The Table Tennis Federation of India (TTFI) on Thursday announced that the national camp will be held at the DPS School in Sonepat, Haryana from October 28, and the list of players is headlined by India's highest ranked paddler, Sharath (World No. 31).
"This camp has been cancelled a few times. It's understandable that players are apprehensive given the severity of the COVID-19 pandemic. That's why I was so insistent on being part of the camp. I'm hoping that seeing me coming, other players will join. TT is a lot safer as it's a non-contact sport. Besides, SAI [Sports Authority of India] has specifically chosen this school as there is no other activity going on here, so we'll be safe. Also, Delhi was picked over Bangalore as it's a bit cooler there now, so we should not sweat a lot as that could create complications, given the rapid spread of this virus," Sharath, India's most decorated paddler, told
mid-day from his Chennai home on Thursday.
There will be only five male and four female players attending the camp initially as a couple of top names like G Sathiyan (World No. 32) and Harmeet Desai (No. 72) are playing in leagues abroad. However, the length of the camp (35 days) has Sharath a tad worried. "The last time I attended such a long camp was back in 2004, at Patiala.
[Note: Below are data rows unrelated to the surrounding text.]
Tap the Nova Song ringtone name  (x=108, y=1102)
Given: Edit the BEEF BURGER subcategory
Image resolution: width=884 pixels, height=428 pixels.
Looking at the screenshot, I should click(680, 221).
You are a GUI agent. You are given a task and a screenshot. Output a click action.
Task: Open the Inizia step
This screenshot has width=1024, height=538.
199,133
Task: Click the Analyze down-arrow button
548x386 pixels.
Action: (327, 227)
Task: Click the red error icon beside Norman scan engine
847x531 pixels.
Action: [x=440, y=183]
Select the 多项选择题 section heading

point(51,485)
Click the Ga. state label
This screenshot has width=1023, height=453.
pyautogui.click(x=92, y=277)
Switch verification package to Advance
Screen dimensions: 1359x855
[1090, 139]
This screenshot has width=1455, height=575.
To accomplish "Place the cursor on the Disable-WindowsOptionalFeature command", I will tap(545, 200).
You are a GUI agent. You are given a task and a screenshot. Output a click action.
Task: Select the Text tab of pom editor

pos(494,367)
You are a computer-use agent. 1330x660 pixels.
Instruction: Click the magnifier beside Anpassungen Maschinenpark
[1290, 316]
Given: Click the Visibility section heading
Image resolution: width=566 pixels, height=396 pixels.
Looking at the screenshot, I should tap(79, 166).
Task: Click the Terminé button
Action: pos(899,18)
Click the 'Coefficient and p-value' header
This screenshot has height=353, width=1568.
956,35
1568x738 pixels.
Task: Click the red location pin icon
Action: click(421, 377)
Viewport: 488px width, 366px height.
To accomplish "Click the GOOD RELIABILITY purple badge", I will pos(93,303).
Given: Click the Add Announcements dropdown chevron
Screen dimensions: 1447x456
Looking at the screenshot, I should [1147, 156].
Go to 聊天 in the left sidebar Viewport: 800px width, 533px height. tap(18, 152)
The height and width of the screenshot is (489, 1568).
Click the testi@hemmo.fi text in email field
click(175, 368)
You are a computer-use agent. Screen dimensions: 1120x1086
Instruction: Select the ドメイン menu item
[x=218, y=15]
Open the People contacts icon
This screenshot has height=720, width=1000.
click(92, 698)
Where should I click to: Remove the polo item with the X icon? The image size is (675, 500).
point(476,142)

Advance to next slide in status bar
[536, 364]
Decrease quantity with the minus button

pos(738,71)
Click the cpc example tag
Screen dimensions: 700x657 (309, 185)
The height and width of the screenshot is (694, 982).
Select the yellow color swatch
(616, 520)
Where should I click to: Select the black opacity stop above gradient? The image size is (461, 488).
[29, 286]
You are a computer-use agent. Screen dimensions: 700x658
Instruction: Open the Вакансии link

We were 12 guys and 12 girls, along with a foreign coach, and things got a bit stale, so we took a break and went to Chandigarh in between. This time we are fewer, so surely we will get very, very, stale unless we plan things well. We have to divide the camp into phases of seven to eight days with breaks in between to keep things interesting," explained Sharath, who won his first international title in 10 years—the Oman Open—in March, after which the lockdown came into effect. "Throughout the lockdown I have mostly trained at home, with just one or two different partners.
Getting into the groove
"This camp is a necessity to get us back into the groove. International tournaments could begin in March and the Tokyo Olympic Qualifiers could be held in around eight months' time. It willl be nice to have some intense training to set things up for a crucial year ahead," said the four-time Commonwealth Games gold medallist.